Split with Sale of the Home

If the partners can reach an agreement that in case there is a split in the relationship in the future the house must be sold and the proceeds to be divided amongst themselves in a certain ratio then it can save a lot of problems. It helps avoid a lot of complicated issues especially if one partner decides to stay in the house.

If the split in the relationship leads to a sale of the house the only concerned issue is how to divide the proceeds. Equal shared may or may not be fair.

A partner who makes the mortgage payments or has paid a large part of the down payment should be entitled to a larger share of the proceeds. One approach is to divide the net proceeds by each partner’s contribution to the equity in the house when it is sold. For example if two people pay $100,000 for a house, take a mortgage of $80,000, pay $20,000 down payment plus $3000 in settlement costs and sell it after five years and the loan balance is $74,000 the total contribution of the partners in the equity at the time of the sale consists of $23,000 in cash at purchase plus $6000 in reducing the loan balance. If one part that contributed 60% of the cash and paid for the expense that partner’s share of net proceeds would be 56%.

In certain cases this scenario is not fair because one of the partners might have put in more work in improving the house.

The point is that whatever the expected scenario or role of each of the partners is in buying or keeping the house, some sort of an agreement should be reached beforehand in anticipation of such a scenario which will save  both of them a lot of trouble in the future.

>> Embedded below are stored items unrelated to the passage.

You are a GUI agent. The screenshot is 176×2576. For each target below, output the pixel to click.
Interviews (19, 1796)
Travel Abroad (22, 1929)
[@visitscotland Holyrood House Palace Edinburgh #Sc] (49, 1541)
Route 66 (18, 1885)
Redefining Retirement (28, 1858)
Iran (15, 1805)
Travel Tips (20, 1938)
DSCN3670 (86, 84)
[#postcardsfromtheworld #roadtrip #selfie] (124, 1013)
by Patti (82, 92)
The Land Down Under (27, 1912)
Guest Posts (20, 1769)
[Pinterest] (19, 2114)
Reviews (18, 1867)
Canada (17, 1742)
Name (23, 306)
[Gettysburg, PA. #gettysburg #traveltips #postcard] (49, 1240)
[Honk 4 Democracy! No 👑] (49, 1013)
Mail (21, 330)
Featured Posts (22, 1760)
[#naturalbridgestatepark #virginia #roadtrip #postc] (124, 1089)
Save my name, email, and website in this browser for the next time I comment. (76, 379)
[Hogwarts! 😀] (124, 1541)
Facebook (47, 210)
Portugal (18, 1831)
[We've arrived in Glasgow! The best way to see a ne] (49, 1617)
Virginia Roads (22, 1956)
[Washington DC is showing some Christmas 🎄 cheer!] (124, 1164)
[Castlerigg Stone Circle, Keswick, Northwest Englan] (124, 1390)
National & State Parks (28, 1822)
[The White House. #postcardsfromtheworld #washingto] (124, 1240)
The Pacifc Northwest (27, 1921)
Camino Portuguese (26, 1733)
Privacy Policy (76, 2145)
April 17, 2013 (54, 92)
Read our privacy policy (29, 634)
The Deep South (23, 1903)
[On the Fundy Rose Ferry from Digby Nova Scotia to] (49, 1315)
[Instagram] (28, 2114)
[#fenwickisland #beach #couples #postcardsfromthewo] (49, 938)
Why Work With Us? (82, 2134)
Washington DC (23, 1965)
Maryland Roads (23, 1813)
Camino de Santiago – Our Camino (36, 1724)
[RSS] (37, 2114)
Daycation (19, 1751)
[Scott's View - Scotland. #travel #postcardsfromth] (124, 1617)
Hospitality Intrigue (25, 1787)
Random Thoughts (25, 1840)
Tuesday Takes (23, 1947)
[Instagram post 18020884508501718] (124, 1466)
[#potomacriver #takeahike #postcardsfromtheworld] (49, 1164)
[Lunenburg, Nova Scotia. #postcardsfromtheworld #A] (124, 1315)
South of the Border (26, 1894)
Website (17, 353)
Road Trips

Split With one Partner Continuing to Stay in the House

The terms of settlement can be more complex if one of the partners is going to be staying back in the house. Since there is no sale the partners must agree on an appraisal procedure and who would pay for it. They should also decide whether real estate sales commission should be ducted from the valuation used in the settlement. Another problem arises if the part remaining in the house doesn’t have the money to pay off the partner who is leaving. The more the developed equity in the house more the partner who is staying back needs to come up with in terms of cash to pay off the partner who is leaving. A home equity loan is not possible unless both partners become responsible which is not something the departing partner will agree to. However, the largest hurdle may come in the way of the departing partner being still responsible for the mortgage loan on the home even though he is no longer staying in it.

Many people who seperate from relationship and leave the home believe that they are no longer responsible. Sometimes this has to do with the fact that an agreement was reached between the two partners and even the respective lawyers. The only problem is that till the time the lender is taken into this agreement and he agrees to take off name of the second partner, he can always hold that partner liable for the mortgage loans. As long as the name of the departing partner remains on the mortgage contract it will interfere with his ability to qualify for a future home loans because the existing homeowner will show as an existing liability.

Lenders have no incentive to remove co-borrowers from our homegrown. As mentioned before they like to have more than one people as responsible to pay off the loan as they like to safeguard their own investment. Some lenders could be induced to do this if it was proved that the partner staying back in the house was the one responsible for making the payments on the mortgage in the past and has done so with a perfect payment record. Even then this sort of procedure takes a long time and easily up to a year.

If the lender refuses to take of the name of the departing partner, the only other recourse open is that the remaining partner refinances the mortgage in his or her own name. This poses a difficulty on its own because re-financing with a single name could be difficult and may result in higher interest charges which is something the remaining partner might not want to do. It will be of great convenience to all parties concerned if agreement about all of these issues could be reached before a situation can arise. If there is no agreement then the house must be sold and the mortgage paid off.